DATA LISTING:
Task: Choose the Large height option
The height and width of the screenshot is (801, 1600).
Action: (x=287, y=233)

---

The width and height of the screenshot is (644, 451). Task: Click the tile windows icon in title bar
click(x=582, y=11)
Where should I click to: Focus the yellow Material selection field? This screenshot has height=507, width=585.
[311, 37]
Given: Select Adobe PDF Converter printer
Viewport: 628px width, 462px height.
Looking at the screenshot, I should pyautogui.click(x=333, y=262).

ABOUT THIS TASK: Using the records above, set down exactly the lines from the one with "The width and" through the one with "Given: Select Adobe PDF Converter printer", inclusive, and nothing more.

ANSWER TO THE EXERCISE:
The width and height of the screenshot is (644, 451). Task: Click the tile windows icon in title bar
click(x=582, y=11)
Where should I click to: Focus the yellow Material selection field? This screenshot has height=507, width=585.
[311, 37]
Given: Select Adobe PDF Converter printer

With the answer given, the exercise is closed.